Sometimes it pays to take your own advice. Earlier this summer, we gave everyone the advice to “go west” and explore the sparkling waters of Sweden’s west coast.

So when the opportunity arose, that’s exactly what we did. With Agapi’s Gothenburg representative Marcus Lindholm as our guide aboard his Agapi 800, we got to see first-hand just the fuss is all about.

Like the rest of Sweden this summer, the west coast was bathed in sunshine, enjoying the type of weather we’d normally travel to Mallorca for. Hot, calm days and warm water… OK, warmish.

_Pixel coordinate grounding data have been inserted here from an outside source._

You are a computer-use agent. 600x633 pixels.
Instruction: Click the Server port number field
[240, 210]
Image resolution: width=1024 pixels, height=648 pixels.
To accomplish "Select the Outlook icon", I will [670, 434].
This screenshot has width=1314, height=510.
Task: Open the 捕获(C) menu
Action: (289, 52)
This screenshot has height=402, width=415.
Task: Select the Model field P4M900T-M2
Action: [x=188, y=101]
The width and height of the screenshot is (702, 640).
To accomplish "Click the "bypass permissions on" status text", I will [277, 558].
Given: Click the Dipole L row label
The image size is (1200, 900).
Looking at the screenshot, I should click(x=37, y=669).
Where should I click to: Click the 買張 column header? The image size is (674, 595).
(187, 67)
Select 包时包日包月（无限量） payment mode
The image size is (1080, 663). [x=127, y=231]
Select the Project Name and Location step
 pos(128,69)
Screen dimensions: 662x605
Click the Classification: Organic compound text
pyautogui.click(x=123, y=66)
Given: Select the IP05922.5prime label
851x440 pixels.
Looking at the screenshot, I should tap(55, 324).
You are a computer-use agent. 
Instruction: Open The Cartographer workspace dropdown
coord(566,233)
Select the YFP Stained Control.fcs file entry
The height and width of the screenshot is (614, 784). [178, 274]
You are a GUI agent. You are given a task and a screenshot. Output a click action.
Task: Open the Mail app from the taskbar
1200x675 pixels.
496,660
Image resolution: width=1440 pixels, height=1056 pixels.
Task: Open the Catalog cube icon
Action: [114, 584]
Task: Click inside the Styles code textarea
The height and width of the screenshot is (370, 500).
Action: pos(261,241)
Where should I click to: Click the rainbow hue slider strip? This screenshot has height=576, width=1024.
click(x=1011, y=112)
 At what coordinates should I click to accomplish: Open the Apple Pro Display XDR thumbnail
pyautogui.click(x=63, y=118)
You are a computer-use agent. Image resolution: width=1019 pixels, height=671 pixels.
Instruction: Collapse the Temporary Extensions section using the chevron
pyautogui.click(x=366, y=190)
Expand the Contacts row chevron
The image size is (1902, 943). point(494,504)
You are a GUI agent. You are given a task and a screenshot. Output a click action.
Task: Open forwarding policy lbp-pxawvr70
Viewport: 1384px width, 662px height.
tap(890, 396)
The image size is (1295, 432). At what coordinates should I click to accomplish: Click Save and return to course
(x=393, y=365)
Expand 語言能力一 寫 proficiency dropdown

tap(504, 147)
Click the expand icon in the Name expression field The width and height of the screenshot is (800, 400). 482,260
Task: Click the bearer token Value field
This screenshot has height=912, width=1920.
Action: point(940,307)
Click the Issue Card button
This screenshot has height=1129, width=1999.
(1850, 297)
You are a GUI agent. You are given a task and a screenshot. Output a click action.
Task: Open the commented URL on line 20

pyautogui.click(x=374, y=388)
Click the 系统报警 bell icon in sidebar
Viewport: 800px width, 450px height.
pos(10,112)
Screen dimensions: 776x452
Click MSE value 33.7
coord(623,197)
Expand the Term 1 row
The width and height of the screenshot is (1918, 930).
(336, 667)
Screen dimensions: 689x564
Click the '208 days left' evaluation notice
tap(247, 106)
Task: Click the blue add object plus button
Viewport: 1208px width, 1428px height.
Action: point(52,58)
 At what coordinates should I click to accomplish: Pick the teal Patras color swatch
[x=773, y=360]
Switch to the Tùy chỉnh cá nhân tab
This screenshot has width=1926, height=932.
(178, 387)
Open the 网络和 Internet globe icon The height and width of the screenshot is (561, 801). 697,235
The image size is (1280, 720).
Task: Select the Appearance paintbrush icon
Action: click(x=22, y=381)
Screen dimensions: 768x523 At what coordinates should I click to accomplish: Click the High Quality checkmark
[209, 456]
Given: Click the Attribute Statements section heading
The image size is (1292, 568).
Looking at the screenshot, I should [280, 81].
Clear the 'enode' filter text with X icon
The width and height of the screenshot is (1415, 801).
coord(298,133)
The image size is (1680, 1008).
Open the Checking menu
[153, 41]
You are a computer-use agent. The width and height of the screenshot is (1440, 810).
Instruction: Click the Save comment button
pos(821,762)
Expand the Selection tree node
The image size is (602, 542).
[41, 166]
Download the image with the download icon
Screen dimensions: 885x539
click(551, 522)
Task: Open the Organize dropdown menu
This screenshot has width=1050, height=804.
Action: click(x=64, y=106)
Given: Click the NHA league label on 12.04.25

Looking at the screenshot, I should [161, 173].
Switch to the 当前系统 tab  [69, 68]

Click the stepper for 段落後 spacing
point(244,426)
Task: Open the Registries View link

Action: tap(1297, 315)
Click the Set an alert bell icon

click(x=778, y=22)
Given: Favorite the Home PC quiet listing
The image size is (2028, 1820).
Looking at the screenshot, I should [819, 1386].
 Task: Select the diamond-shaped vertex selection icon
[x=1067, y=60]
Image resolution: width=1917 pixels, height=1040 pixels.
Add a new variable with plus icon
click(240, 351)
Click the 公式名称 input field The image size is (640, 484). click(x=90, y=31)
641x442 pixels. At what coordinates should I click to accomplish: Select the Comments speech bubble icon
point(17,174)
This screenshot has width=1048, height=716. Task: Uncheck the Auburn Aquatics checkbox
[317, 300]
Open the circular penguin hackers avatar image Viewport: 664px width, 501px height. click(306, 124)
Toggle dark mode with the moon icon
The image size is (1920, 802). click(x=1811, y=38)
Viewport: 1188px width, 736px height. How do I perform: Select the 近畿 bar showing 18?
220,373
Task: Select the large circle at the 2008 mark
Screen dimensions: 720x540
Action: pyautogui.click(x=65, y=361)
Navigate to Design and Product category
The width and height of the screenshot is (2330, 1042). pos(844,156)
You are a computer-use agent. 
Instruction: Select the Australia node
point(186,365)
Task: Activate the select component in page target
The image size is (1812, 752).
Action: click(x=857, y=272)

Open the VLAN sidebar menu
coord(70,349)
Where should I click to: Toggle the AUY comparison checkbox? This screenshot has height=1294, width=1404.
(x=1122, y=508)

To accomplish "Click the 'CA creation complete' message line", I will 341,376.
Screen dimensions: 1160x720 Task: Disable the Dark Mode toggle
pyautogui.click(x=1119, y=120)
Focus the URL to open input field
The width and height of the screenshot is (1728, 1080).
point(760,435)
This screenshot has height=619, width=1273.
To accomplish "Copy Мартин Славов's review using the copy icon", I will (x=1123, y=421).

Red and white houses – and the occasional happy church – dot the coastline

The island of Tjörn, about an hour north of Gothenburg, has long been a favourite getaway for many Swedes. It’s Sweden’s sixth largest island, with a wealth of attractions on land and at sea.

Our base was just off Tjörn’s south-west coast, in the sheltered waters of Klädesholmen a one-time herring capital of the region, and still home to some quality sill production.

Most of the herring may have left the area now, but schools of summer tourists continue to keep this picturesque fishing village buzzing.

The Gothenburg archipelago is characterized by a complex tangle of low, rocky islands. Red and white houses cling to the rocks and cliffs, and the region’s connections to the sea are apparent everywhere. This is truly a place for boaters.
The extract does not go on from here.